Suppose I wish to borrow £3000 with an Annual Interest Rate of 24.9% over 60 months. A set up fee of £25 is charged ( I want to consider the two cases - one where the set up fee is incorporated into the amount borrowed and one it separately added up front)

I'm struggling to calculate the APR in either case.

I know it represents the annual cost of the borrowing including fees but how exactly is it calculated?
I have looked at calculator soup which has an APR figure of 25.3159% but I just can't replicate on my own. I have managed to reproduce the monthly repayment amounts (essentially using geometric series) and interest but not APR.

My best effort is to get an APR of 25.73% This was found by computing $\frac{£3000 \times (1.249)+£25}{£3000}-1$

Here is the calculator soup website.

http://www.calculatorsoup.com/calculators/financial/apr-calculator.php

In truth I'm not sure whether it's my maths that's dodgy or a lack of understanding of finance. I would especially appreciate answers that give clear reasons and not just formula. The website only uses the information I've provided but I'm at a loss.

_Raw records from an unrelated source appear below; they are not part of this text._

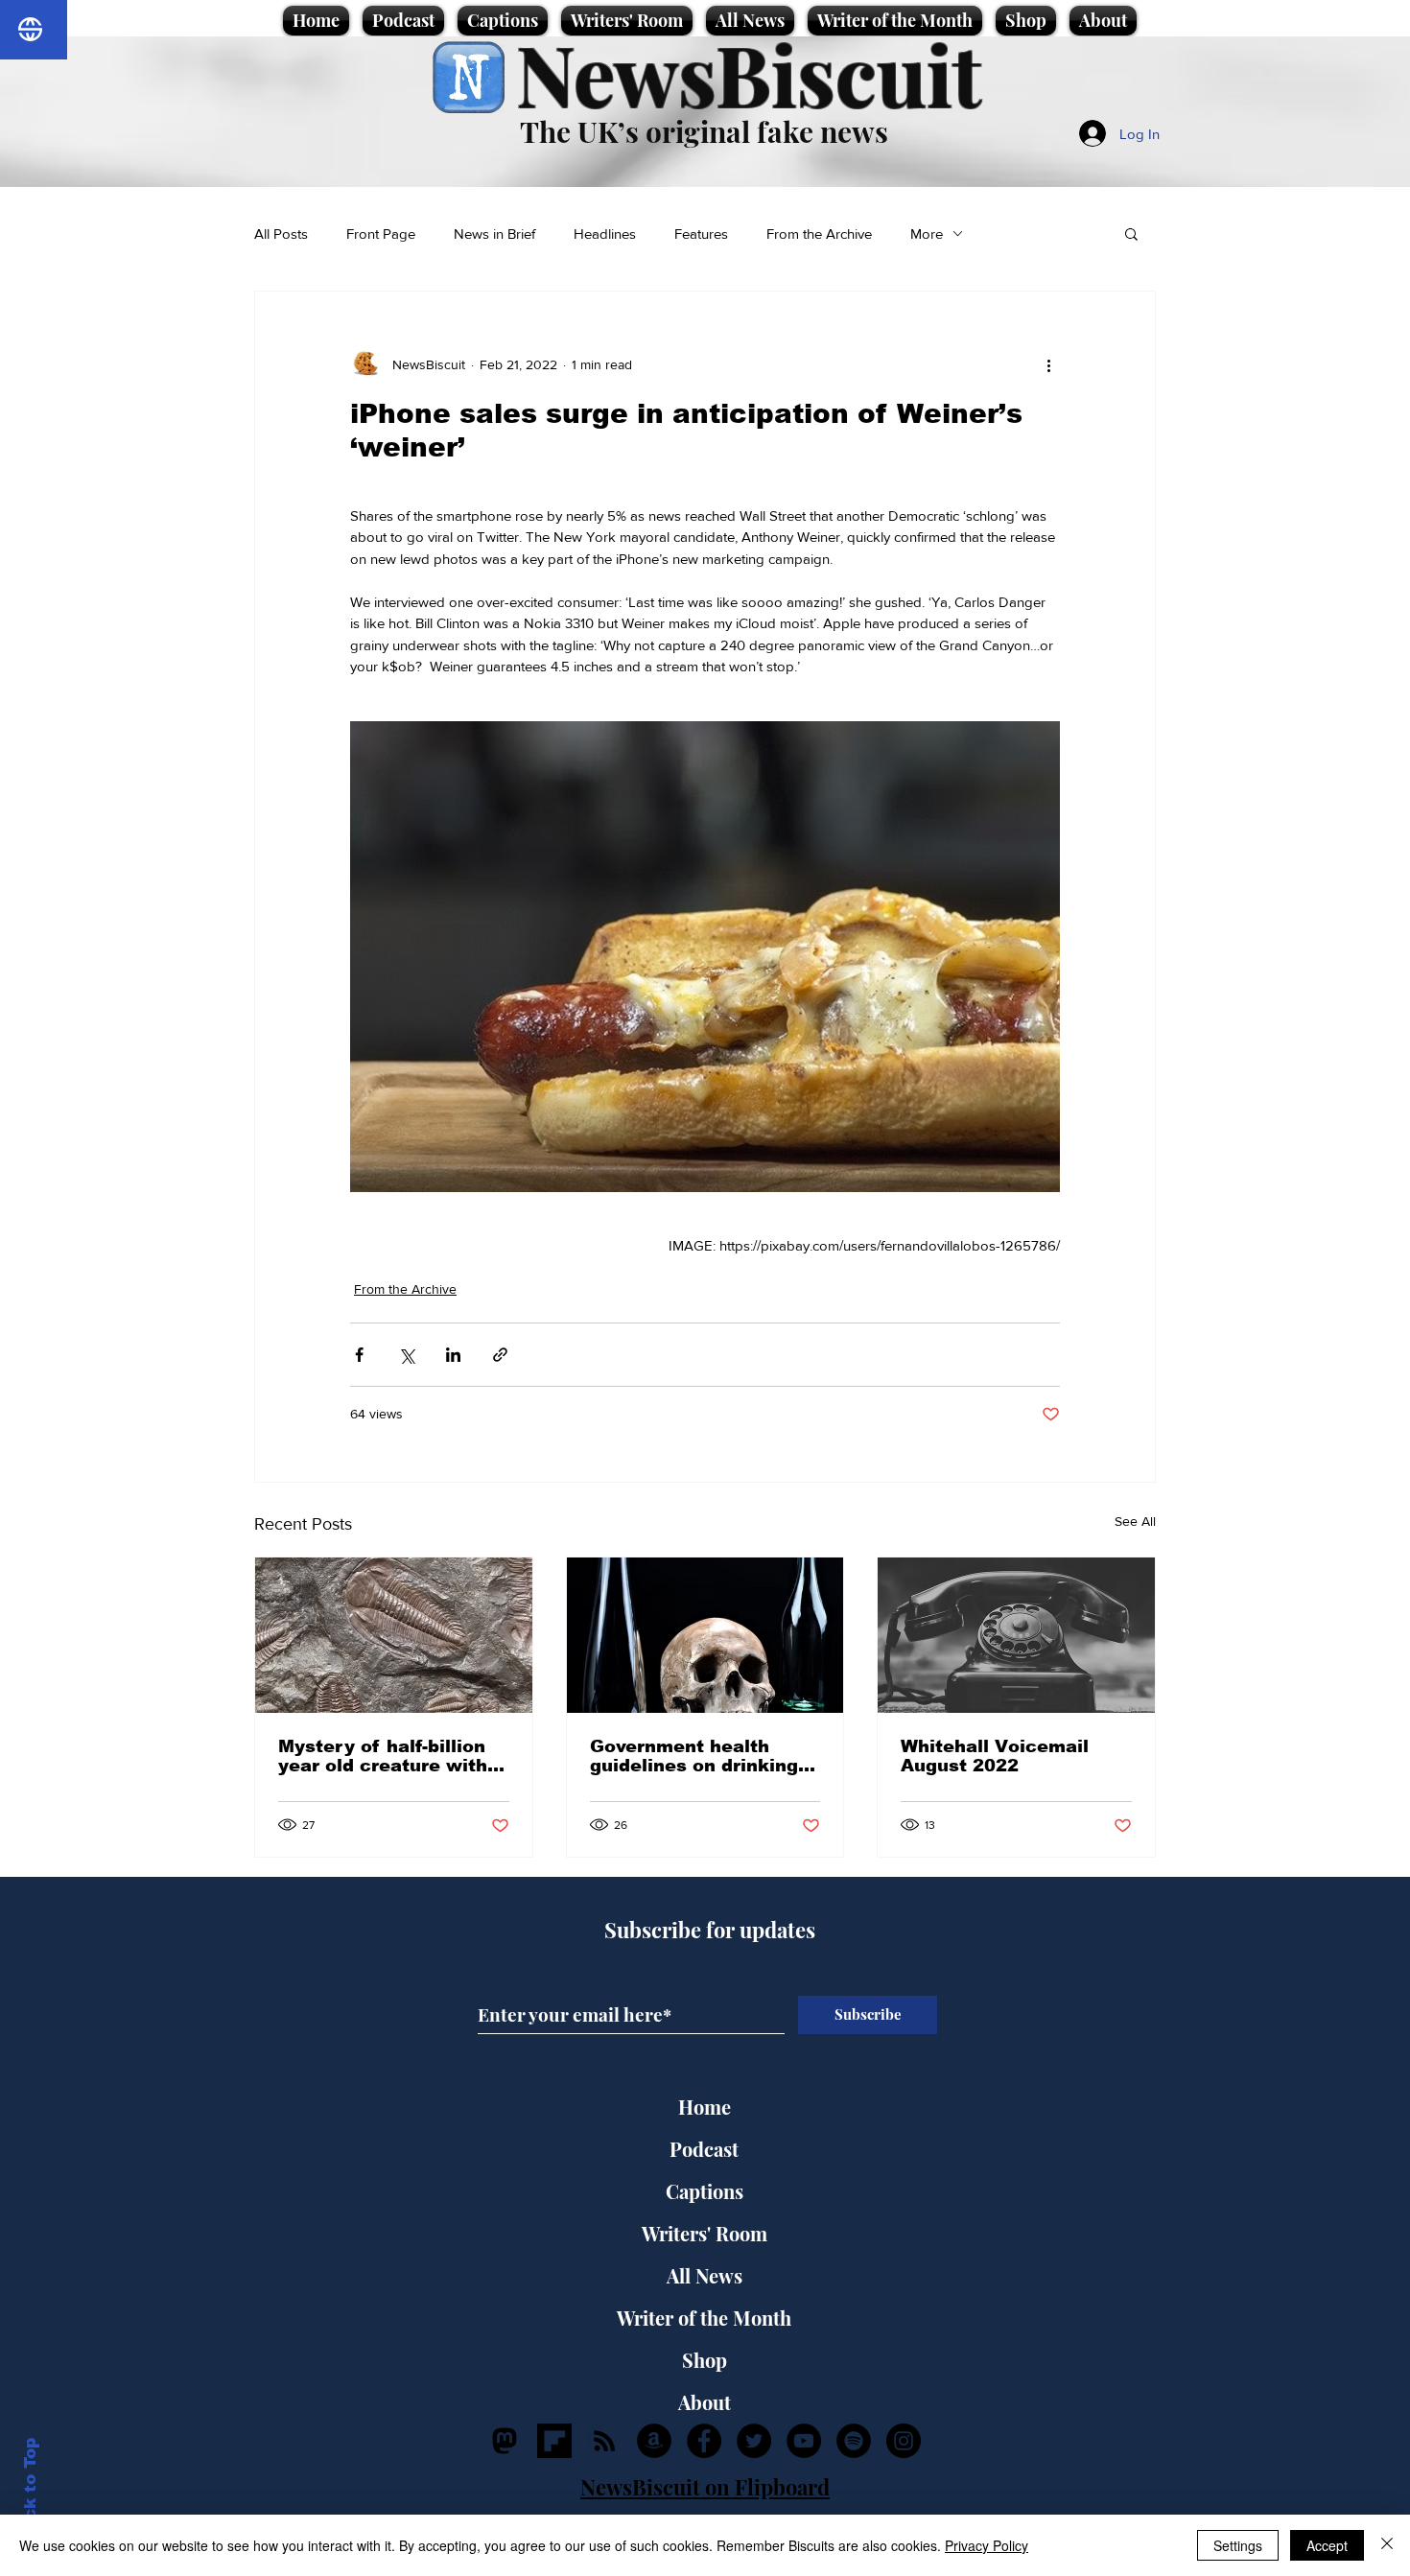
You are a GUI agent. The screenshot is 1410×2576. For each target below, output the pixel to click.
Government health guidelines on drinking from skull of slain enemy (694, 1756)
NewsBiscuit (748, 73)
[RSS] (604, 2441)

Edit 2 I have decided to use the formula $\frac{a(1+a)^N}{(1+a)^N-1}=\frac{P}{C}$ shown on http://www.efunda.com/formulae/finance/apr_calculator.cfm and just teach trial and improvement for $a$. I'd still be interested in seeing a simple derivation though. In particular what are both sides of the equation.

Once Again thanks to anyone that has considered the question.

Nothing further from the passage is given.